(Records supplied)

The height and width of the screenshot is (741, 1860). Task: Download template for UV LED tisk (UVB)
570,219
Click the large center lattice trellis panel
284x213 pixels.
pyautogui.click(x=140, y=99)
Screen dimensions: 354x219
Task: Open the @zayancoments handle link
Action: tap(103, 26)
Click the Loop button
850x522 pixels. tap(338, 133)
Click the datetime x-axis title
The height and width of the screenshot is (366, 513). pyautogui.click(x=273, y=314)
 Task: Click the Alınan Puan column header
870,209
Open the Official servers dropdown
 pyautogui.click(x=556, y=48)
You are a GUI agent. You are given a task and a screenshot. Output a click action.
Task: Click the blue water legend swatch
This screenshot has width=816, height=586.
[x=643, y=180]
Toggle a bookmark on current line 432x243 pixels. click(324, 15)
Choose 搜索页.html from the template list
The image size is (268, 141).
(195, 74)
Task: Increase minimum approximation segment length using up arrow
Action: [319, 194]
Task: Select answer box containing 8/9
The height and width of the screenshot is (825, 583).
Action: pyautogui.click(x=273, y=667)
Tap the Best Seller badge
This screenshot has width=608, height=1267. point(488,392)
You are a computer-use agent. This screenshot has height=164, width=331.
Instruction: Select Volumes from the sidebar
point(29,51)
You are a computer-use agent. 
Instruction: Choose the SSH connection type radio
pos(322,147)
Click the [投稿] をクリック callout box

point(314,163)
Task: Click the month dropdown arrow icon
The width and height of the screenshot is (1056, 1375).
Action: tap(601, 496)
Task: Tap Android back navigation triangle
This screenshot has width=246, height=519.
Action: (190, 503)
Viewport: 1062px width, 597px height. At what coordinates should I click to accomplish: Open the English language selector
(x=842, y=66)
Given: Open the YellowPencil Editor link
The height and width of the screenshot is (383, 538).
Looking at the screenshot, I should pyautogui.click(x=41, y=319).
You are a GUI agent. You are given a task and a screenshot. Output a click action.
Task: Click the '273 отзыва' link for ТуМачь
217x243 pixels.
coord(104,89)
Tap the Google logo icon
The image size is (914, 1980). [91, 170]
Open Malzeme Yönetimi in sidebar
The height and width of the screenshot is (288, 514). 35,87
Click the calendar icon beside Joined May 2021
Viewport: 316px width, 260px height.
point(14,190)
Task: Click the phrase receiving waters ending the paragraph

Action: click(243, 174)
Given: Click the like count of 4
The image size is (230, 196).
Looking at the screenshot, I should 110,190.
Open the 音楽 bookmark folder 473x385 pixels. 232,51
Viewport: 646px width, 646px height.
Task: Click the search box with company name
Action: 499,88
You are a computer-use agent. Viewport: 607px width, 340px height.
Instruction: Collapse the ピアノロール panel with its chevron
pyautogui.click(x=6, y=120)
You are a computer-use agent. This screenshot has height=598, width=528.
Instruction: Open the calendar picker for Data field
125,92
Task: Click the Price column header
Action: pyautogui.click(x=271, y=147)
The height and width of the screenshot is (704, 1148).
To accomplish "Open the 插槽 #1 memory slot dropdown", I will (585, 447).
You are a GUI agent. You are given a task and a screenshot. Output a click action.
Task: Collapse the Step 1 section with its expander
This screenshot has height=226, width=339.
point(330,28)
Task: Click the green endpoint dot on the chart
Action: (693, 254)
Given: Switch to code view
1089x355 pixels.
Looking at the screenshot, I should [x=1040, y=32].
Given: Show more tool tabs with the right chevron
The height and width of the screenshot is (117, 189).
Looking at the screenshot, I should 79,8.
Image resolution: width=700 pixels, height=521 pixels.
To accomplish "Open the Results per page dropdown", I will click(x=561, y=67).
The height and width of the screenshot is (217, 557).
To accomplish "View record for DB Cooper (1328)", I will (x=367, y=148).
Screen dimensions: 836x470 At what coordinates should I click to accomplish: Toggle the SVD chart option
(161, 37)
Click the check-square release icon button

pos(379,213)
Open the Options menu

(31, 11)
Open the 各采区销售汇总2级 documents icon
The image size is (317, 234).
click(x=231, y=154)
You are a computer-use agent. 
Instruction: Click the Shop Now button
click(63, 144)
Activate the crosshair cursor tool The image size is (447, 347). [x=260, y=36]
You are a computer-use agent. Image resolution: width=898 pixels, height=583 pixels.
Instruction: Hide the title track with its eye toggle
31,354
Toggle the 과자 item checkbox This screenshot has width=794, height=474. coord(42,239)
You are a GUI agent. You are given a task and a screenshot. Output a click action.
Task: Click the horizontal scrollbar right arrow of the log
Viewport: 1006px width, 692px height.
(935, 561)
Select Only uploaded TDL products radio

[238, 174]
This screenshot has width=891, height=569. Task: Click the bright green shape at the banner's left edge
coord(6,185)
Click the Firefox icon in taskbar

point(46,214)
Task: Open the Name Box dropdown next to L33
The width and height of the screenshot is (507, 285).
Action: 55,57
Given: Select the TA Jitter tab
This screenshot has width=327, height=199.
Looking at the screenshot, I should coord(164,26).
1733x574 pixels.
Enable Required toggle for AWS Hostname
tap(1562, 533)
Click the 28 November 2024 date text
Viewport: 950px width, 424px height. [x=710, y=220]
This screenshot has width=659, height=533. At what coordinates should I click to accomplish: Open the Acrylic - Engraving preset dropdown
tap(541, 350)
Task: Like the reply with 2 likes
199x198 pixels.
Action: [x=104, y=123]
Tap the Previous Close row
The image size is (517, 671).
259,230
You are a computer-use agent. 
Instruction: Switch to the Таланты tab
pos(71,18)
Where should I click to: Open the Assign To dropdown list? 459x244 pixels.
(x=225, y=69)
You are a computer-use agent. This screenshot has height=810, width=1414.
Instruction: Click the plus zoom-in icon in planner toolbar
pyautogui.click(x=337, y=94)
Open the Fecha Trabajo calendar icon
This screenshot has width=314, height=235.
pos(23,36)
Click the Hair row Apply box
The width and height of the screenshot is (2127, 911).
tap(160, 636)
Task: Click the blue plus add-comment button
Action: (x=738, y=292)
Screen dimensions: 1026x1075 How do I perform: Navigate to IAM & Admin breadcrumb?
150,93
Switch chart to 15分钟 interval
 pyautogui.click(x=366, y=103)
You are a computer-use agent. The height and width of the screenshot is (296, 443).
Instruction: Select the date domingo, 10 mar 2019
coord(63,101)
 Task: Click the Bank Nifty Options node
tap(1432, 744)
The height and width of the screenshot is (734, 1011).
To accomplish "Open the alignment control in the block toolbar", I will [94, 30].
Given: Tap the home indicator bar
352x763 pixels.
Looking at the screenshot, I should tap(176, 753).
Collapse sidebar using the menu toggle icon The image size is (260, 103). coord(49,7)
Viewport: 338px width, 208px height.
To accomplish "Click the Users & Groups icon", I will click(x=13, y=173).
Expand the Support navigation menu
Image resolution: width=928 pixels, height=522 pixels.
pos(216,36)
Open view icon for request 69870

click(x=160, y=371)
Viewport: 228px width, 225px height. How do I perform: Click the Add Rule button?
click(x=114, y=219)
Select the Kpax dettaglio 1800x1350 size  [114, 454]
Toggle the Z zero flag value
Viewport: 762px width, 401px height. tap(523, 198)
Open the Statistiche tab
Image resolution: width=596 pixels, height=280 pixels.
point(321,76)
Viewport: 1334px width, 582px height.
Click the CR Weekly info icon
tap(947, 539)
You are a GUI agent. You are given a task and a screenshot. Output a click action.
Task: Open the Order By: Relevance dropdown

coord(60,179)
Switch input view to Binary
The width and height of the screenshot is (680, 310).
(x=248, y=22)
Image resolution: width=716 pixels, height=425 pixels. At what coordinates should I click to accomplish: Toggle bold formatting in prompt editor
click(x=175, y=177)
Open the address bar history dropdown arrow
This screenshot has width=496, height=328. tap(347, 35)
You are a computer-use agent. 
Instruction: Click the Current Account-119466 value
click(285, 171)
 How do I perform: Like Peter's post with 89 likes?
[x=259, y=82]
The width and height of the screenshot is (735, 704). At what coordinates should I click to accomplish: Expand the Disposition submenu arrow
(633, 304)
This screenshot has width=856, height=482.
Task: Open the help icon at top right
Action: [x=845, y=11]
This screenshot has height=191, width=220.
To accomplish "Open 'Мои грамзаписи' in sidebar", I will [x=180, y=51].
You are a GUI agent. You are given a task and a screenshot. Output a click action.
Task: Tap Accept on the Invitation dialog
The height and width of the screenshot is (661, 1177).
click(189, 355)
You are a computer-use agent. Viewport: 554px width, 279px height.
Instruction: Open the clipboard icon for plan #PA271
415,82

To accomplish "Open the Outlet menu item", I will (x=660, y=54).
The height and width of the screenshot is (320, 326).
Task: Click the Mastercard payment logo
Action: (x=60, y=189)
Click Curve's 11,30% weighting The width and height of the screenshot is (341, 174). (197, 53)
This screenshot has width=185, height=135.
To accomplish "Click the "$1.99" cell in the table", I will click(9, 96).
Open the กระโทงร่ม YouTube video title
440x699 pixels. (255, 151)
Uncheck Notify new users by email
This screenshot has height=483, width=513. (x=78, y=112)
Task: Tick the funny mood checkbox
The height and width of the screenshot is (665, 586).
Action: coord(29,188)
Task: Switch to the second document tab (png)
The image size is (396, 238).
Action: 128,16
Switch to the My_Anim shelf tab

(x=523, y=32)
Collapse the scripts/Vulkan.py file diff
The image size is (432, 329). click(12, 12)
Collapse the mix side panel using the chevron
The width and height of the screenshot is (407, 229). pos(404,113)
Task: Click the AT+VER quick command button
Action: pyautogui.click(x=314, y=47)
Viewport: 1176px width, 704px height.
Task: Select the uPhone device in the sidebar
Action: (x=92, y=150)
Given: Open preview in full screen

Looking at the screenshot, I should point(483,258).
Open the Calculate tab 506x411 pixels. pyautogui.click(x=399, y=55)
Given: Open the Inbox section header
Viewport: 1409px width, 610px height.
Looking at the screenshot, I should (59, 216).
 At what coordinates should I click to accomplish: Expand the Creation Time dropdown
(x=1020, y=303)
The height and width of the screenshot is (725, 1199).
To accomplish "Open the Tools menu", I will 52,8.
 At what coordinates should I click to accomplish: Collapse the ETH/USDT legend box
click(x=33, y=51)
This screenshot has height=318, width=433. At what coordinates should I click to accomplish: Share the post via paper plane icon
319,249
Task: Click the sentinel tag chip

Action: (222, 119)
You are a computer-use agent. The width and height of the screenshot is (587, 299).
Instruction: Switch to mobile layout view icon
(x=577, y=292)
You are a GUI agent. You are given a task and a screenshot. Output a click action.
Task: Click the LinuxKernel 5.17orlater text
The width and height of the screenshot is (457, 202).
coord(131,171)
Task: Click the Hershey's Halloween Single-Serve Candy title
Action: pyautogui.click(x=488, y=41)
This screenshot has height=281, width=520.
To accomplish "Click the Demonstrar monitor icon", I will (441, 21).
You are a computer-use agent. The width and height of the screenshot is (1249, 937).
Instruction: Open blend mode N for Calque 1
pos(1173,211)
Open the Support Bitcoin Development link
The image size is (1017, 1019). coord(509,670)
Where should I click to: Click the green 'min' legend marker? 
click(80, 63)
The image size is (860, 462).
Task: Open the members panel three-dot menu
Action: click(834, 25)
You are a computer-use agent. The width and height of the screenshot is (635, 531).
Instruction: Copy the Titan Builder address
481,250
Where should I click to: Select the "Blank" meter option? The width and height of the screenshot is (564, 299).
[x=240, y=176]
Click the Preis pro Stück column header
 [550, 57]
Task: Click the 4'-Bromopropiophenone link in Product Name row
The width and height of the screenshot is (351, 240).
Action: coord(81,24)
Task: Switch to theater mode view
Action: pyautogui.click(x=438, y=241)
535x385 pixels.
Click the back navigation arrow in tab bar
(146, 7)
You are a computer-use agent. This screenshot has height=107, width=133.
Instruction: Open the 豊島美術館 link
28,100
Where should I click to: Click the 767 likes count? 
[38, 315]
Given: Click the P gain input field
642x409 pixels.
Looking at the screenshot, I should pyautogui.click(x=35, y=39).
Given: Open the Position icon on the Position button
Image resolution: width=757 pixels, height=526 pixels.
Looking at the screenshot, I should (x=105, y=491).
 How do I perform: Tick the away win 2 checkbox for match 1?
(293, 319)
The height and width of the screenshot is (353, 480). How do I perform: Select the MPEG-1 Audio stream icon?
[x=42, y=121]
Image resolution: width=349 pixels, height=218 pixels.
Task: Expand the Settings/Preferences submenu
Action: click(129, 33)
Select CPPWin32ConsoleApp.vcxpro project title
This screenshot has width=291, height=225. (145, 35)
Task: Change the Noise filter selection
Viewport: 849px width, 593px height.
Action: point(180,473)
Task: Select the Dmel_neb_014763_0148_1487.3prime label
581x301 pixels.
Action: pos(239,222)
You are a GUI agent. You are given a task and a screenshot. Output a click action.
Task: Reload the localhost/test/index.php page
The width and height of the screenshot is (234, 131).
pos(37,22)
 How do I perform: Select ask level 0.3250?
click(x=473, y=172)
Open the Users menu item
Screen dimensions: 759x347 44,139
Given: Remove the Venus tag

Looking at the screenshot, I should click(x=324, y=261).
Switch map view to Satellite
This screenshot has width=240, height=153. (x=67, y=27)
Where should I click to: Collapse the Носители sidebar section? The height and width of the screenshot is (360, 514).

(End Records supplied)

With the data above as the source, tally the lines that include the string "input", and give that figure alone.

__Response__.
2